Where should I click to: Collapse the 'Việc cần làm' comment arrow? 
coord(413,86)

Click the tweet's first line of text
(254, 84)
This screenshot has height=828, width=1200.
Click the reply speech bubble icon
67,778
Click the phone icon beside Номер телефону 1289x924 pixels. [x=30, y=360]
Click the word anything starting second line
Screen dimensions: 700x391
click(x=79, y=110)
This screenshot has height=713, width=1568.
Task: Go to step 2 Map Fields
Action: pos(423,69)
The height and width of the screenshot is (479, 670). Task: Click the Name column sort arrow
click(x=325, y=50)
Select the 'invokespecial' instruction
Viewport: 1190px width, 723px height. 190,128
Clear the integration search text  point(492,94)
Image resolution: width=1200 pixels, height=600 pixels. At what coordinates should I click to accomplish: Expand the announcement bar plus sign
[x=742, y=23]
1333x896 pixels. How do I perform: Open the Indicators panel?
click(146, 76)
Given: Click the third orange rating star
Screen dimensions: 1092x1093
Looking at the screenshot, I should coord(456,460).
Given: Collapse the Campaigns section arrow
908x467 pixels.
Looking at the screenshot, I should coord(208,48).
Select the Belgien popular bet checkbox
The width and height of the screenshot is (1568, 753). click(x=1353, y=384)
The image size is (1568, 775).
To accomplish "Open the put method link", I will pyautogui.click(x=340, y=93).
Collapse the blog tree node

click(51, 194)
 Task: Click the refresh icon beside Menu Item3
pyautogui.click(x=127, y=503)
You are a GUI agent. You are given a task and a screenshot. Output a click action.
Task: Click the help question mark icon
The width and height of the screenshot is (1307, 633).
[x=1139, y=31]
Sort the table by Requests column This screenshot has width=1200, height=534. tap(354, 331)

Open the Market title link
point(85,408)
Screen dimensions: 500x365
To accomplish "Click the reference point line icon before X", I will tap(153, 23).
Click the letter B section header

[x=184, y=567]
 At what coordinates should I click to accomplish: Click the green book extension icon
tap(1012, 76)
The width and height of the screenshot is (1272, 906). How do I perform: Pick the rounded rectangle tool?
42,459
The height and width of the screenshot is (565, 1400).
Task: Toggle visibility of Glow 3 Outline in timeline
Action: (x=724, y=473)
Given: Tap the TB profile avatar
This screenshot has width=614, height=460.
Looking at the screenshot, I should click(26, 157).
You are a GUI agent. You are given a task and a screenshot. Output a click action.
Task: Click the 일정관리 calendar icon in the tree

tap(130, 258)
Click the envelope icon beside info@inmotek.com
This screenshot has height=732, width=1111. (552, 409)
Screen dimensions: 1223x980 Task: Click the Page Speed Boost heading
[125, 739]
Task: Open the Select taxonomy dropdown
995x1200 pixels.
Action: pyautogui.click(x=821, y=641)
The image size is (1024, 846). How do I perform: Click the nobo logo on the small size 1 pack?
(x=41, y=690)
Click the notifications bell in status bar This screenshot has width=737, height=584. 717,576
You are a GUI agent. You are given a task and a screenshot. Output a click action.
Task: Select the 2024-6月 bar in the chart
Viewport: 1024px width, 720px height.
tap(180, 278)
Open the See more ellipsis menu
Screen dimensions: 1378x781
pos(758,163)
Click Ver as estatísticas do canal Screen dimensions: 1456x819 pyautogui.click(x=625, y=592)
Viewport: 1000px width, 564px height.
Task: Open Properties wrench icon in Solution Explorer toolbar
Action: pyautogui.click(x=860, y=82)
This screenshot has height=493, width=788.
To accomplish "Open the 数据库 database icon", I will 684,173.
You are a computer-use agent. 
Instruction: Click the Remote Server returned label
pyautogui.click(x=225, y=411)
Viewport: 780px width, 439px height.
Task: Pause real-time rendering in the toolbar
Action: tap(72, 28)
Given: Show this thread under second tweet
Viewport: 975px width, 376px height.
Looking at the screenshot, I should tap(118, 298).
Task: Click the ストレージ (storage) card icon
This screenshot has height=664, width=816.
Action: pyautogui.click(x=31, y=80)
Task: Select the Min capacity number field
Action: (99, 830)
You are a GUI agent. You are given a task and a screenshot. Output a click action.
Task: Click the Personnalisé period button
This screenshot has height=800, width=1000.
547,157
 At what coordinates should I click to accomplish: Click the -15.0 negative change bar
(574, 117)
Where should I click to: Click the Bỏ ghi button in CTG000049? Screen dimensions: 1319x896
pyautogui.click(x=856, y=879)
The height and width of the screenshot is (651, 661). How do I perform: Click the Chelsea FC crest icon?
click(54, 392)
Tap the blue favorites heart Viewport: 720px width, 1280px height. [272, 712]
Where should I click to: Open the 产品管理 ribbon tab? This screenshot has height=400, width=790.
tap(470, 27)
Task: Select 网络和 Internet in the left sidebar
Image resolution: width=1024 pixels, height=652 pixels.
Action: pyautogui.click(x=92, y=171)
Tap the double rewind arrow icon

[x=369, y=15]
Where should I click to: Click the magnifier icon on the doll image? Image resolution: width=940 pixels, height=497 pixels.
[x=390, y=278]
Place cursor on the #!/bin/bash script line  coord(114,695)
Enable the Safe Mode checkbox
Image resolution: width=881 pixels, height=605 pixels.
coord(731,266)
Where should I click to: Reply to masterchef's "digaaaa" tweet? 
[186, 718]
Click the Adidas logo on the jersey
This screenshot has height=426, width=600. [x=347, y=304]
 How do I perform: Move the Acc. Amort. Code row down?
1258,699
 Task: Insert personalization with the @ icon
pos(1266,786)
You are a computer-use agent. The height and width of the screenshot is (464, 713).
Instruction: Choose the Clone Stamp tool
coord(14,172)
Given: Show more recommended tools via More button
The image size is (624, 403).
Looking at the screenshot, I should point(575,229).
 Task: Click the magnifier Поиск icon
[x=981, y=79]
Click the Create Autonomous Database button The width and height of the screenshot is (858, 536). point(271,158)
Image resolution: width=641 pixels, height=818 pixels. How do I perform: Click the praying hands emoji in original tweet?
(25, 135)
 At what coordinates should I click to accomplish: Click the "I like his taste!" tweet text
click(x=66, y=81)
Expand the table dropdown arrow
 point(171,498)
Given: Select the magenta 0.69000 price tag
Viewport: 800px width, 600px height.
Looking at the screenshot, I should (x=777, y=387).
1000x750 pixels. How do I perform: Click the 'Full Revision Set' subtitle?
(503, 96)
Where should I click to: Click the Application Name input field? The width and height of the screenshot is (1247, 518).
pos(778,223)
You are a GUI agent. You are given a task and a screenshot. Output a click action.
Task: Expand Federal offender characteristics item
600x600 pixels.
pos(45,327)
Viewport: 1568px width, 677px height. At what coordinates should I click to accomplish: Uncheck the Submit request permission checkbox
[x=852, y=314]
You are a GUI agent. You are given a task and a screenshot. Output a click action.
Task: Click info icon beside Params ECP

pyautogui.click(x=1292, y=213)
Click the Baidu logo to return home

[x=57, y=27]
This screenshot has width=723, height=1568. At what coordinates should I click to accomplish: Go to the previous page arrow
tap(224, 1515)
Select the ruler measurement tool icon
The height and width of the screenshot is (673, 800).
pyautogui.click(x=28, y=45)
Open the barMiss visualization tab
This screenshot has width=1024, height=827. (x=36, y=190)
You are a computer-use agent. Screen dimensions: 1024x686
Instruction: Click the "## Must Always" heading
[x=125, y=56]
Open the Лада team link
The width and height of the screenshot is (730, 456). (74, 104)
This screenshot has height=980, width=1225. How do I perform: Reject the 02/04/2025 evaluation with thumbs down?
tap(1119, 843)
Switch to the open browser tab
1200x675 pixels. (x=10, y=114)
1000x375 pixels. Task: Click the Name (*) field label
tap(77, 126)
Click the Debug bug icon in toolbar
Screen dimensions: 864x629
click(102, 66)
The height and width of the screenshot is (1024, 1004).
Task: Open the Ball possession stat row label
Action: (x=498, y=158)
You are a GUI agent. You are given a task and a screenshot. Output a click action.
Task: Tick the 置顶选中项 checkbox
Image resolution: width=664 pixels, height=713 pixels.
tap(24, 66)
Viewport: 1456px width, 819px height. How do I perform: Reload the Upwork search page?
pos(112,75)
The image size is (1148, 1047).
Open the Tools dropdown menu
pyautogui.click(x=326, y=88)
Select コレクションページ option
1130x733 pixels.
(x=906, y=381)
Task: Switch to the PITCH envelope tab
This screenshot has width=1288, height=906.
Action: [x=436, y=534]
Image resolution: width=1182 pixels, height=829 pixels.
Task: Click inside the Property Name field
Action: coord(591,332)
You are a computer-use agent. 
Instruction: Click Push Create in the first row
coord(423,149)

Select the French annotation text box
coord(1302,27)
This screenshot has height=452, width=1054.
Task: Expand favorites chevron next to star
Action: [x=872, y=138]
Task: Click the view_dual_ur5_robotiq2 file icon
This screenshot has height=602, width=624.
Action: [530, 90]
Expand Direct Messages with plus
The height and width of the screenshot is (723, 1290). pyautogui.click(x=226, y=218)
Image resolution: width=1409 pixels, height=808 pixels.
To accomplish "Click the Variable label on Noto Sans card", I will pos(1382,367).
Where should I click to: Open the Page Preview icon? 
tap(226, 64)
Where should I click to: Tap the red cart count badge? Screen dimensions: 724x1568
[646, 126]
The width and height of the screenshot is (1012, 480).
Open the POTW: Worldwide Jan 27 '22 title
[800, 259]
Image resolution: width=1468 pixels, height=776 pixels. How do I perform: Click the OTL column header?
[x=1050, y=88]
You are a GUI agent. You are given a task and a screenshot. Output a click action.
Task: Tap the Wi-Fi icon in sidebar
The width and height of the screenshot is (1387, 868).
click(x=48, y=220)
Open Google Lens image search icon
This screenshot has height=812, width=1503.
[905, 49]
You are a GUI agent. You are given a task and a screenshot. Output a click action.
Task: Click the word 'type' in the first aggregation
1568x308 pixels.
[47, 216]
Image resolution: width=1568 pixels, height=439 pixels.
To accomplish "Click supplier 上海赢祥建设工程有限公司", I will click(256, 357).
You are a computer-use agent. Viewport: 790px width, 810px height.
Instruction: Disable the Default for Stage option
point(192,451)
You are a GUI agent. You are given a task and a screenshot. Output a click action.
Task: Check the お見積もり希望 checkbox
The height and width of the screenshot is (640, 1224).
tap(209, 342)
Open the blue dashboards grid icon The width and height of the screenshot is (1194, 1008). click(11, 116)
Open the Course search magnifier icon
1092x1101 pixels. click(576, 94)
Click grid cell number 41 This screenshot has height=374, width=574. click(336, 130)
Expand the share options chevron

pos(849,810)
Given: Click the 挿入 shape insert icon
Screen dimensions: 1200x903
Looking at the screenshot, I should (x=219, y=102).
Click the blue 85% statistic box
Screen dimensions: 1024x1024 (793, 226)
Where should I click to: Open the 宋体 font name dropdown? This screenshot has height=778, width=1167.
◆ ◆ ◆ ◆ ◆ ◆ ◆
*EXERCISE BRIEF*:
Take every line from the listing above that includes the word "card" and copy it.

*ANSWER TO THIS PROBLEM*:
Task: Click the ストレージ (storage) card icon
To accomplish "Click the Variable label on Noto Sans card", I will pos(1382,367).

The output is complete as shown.